# Rivarossi nyc 4-6-4 streamlined hudson rivarossi



## Cab1 (Jul 26, 2009)

I just bought a RIVAROSSI NYC 4-6-4 STREAMLINED HUDSON for a good price. I don't know too much about RIVAROSSI locos. Some people like them, some people say they're track fussy. I guess I'm gonna find out. I heard another manufacture (BLI ?) has a DCC / sound version of the same model. Does anyone know who it is? How does it compare to the RIVAROSSI? I'm going to convert mine to DCC and I'm wondering if I can use the same parts / decoder / sound from the other manufacture? I know BLI has a dynamite sound setup. Oh, by the way, what rolling stock would this engine pull? I know it's a passenger train, so it would pull NYC passenger coaches - but which ones?


----------



## tyconator (May 5, 2011)

Rivarossi is a great maker when it comes to Steamers. I have some in N and HO. Sure, they can't run on today's code 70 and 83,but, they are some great runners. Not sure of there DCC compatibility. I imagine she'll pull great!They can't run on anything but Code 100 depending on the age. If its the newer one that came in a Red Box, It'll be easy adding DCC and can run on code 83 track.Coaches usually consisted of heavy and streamlined coaches depending on the era being modeled.


----------



## trainguru (Jun 28, 2011)

Rivarossi's are nice, but mechenicaly, they are love or hate! I still have to fix my 0-8-0, and my 2-8-2!


----------



## gc53dfgc (Apr 13, 2010)

The engine could get away with pulling both streamlined and the non. Now BLI is at the very top of HO scale engines that are not made of brass and for the price are better in all field then MTH.


----------



## Cab1 (Jul 26, 2009)

Ok, I converted my RIVAROSSI NYC 4-6-4 STREAMLINED HUDSON to DCC. On the surface it was pretty straightforward. You have to take the whole thing apart, though. There's plenty of room in the boiler and tender. I went with a Digitrax SDH164D decoder in the tender. It's five wires either way, so it doesn't really matter where you put it; but if I were to do it again I'd put the decoder in the boiler so there would be less tension on the wires to the motor. Isolating the motor is easy. Just cut the tab that grounds the motor housing to the frame.

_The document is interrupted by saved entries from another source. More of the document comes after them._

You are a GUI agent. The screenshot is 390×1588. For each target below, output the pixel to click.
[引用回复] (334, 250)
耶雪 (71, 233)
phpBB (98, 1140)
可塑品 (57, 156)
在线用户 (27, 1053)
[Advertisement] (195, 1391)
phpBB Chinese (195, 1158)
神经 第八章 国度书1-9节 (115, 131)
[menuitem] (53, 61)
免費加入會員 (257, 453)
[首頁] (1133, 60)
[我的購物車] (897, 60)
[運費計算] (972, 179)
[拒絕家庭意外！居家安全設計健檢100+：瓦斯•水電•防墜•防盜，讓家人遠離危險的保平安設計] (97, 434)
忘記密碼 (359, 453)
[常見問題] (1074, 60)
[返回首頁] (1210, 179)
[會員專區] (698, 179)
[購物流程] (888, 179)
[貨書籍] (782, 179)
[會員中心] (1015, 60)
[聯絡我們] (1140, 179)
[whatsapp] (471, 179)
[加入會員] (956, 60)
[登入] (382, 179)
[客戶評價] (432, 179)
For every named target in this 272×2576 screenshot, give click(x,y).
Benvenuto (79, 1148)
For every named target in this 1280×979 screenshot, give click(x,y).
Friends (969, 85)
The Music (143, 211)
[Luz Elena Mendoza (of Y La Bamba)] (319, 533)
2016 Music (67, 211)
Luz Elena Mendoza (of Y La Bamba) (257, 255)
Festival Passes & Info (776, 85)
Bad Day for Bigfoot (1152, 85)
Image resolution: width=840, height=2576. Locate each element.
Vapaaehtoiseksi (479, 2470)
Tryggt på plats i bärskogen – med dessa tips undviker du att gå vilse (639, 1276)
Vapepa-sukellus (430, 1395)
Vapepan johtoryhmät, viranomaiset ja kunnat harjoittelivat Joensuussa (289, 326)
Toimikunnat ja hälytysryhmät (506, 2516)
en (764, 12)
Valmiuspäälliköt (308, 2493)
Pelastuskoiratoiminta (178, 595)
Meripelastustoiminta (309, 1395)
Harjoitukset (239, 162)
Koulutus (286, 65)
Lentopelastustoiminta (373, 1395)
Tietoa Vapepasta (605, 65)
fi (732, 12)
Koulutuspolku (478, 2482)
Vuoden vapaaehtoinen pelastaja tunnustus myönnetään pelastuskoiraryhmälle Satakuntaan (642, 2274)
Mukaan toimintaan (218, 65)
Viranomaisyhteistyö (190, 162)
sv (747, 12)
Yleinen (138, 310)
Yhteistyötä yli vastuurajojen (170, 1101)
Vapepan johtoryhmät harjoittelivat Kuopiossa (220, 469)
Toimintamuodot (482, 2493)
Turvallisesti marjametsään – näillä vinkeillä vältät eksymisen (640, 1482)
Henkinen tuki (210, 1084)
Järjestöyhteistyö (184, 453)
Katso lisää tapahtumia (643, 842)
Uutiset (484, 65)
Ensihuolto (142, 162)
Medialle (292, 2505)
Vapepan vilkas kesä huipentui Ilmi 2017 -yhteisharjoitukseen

Pickups are on the fireman's side of the tender and the drive wheels on the engineer's side of the boiler. There's also a pickup on the trailing wheels under the boiler cab, but I couldn't get it to work. The trailing wheel truck is hollow riveted to the frame, with one wire going to the motor and another to the frame. Remember this was a DC loco. Everything is grounded to the frame. I must have got some solder splashed between rivet and the frame. I also swapped out the bulb for LEDs. There was no backup light, so I poked a hole in the tender - where the outline of one is suppose to be - and wired up a LED with a small piece of clear plastic for a lens. Looks great. The sound was poor, so I added another 32hom speaker in parallel - bringing the impedance down to 16hom. I then wrapped them with cardboard from a toilet paper roll for an enclosure and glued them down in the tender. It works great. The sound is so loud I had to bring down the volume quite a bit. This thing pulls good and everything works, but it is fussy about the track. Only Code 100 will do. I don't like the pickup arrangement either. I think it needs more of them. Anyway, if I had to do it again I would have spent the $300 and bought the BLI HUDSON instead. It's a better engine.


----------